IKUOのひとりごと 〜フランス便り〜


<2015.2.12 File No.25>


パラダイス


小学生のころ、弟と二人で少年雑誌を見ながら、瀬戸内海には無人島が幾つも在る。
島に水さえ有れば魚を釣って、火は枯れ木をこすり合わせて摩擦で起こせるし
食事には事欠かない、と無人島で暮らす事を夢見た。

マッチ持参も20円貰って買っていた、ゴカイと呼ばれていた釣りの餌の事も、
話題とならなかったのが今思えば可笑しい。

その頃は二人で毎日の様に近くの海の堤防から魚釣りに通っていたころだ。

そんな海岸も久しく前に埋め立てられ臨海工業地帯と変貌しているが、
その頃見た夢は今も変わらず自分の中に生きている。




中学生の頃見た映画で印象深く残っているのに南太平洋というミュージカルが有る。

内容は覚えてないが兵隊が一時戦争忘れて南国の島で、
この世のパラダイスを味わうと言う子供向けではない
ハリウッド製のラブストーリーだったと思う。

提供データ
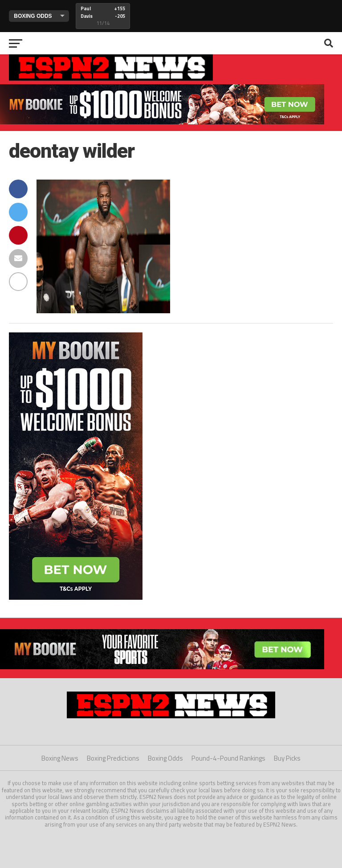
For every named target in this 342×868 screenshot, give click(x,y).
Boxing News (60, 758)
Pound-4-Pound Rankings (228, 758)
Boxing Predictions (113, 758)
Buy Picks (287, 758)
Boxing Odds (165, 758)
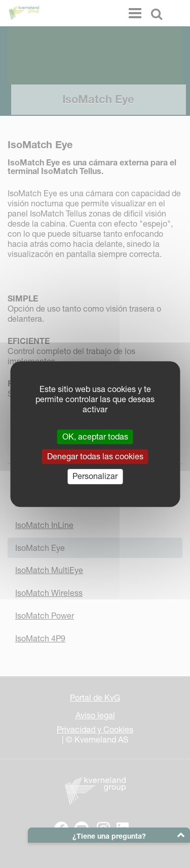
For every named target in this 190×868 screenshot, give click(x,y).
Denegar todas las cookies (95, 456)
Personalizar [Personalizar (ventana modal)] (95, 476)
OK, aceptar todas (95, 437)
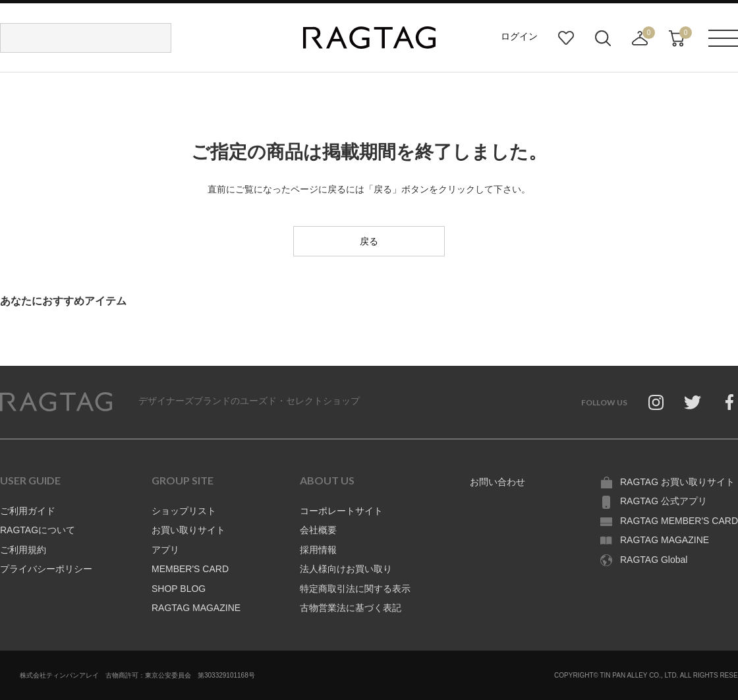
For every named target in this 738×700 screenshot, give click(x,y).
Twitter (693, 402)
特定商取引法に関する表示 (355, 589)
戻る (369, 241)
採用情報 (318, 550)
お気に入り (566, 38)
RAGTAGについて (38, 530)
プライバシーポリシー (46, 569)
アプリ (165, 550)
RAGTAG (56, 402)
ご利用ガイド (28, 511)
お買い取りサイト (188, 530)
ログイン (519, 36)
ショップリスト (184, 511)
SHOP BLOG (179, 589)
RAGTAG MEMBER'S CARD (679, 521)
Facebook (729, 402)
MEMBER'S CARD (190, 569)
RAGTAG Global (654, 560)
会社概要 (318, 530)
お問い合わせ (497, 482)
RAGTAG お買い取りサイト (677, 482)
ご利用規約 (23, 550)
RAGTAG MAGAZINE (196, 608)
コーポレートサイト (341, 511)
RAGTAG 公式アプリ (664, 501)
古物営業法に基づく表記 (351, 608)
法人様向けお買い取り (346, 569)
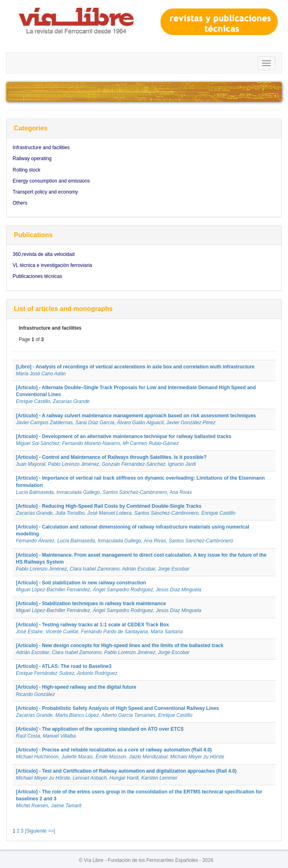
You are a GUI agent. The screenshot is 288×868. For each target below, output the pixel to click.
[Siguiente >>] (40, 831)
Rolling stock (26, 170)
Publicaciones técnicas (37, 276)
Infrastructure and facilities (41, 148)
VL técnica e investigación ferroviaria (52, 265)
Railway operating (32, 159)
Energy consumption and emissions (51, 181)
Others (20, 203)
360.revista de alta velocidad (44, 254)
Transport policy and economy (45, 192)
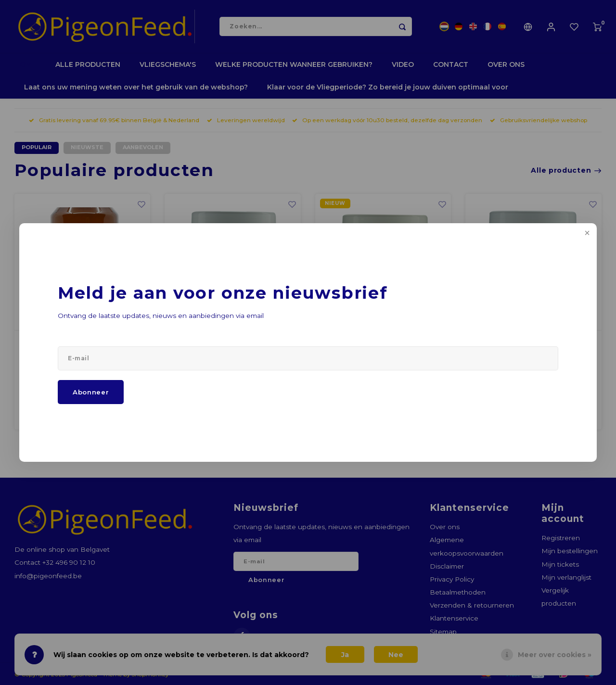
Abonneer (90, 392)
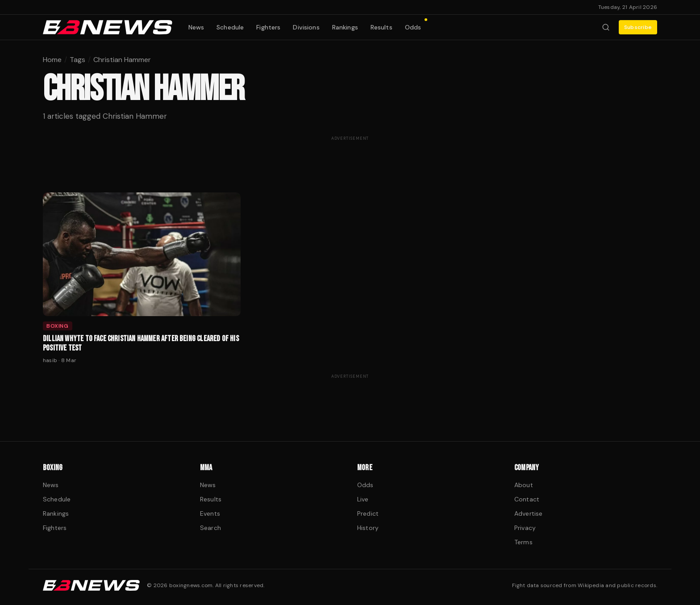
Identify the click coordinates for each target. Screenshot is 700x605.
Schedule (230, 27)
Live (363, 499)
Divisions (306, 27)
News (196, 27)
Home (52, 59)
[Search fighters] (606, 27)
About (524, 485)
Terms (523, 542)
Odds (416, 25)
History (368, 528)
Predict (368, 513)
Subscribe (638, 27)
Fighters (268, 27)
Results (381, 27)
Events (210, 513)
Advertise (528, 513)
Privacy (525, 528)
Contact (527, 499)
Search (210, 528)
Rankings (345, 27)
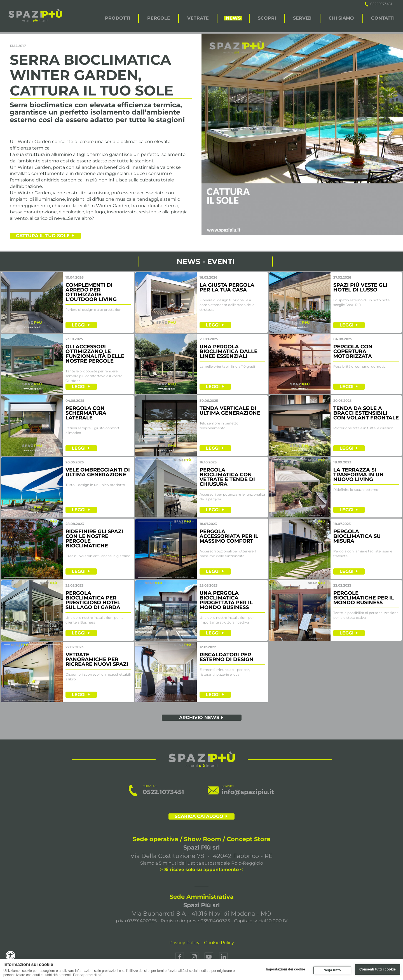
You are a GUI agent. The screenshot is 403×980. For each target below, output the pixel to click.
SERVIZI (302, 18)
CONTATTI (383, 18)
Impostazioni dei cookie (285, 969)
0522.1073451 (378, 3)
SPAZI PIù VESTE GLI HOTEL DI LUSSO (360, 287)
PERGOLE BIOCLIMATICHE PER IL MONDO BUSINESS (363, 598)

指示事項
(a) 「パラダイス」の随筆で、中学生の頃に見て印象深く残っているミュージカル映画の題名は何ですか？
(b) 「パラダイス」の随筆を、最後の文の後から書き進めてください。

解答一覧
(a) 南太平洋です。

(b)
ストーリー、映画としての出来は兎も角、ハリウッド製の架空のポリネシアの島のイメージに、
こんな所を地上のパラダイスと言うのだろう、どこに在るのだろうか、
と、人工的な島にだぶった自分のパラダイスを、以来ずっと探し求めていた。




初めて訪れたギリシャのスキアトス島で友人達と共同で借りた漁師の家で過ごした日々や、
以前ギリシャの島でヨット暮らしをしていて急死されたご主人の墓を
3年後に明け渡す必要が有って島に来た日本からの友人と、一緒に訪れたエギナ島。

この地で住む彼女の友人、英国人のジャーナリストの石壁の簡素な家で、
タイプライターとロウソクに寄る生活を垣間見て、矢張りある種の楽園暮らしを想像した。




そう、自分にとっての楽園は、山ではなく海がなければ成らない。

そして島が、出来ればヒッソリとした島でなければ成らない、と暗黙のうちに決めていた様だ。




1970年代後半、フランスで“エマニュエル”という映画が大ヒットした。

シルヴィア・クリステル演じる清純な主人公がタイに赴任になった亭主に会いに行き、
女としての性の歓びに開眼する、というお色気映画だが、ポルノ映画でなく、
奇麗なセンスある画面、女性一人でも見に行ける新しいタイプのエロチック映画として
数年間、ジョルジュ・ムスターキの歌と共にロングラン・ヒットした。

舞台と成ったタイがその頃からツーリストに注目され始め、
パリの街にもタイ・レストランがモテはやされ始めた。




80年代に入って初めてタイを訪れる機会に恵まれた。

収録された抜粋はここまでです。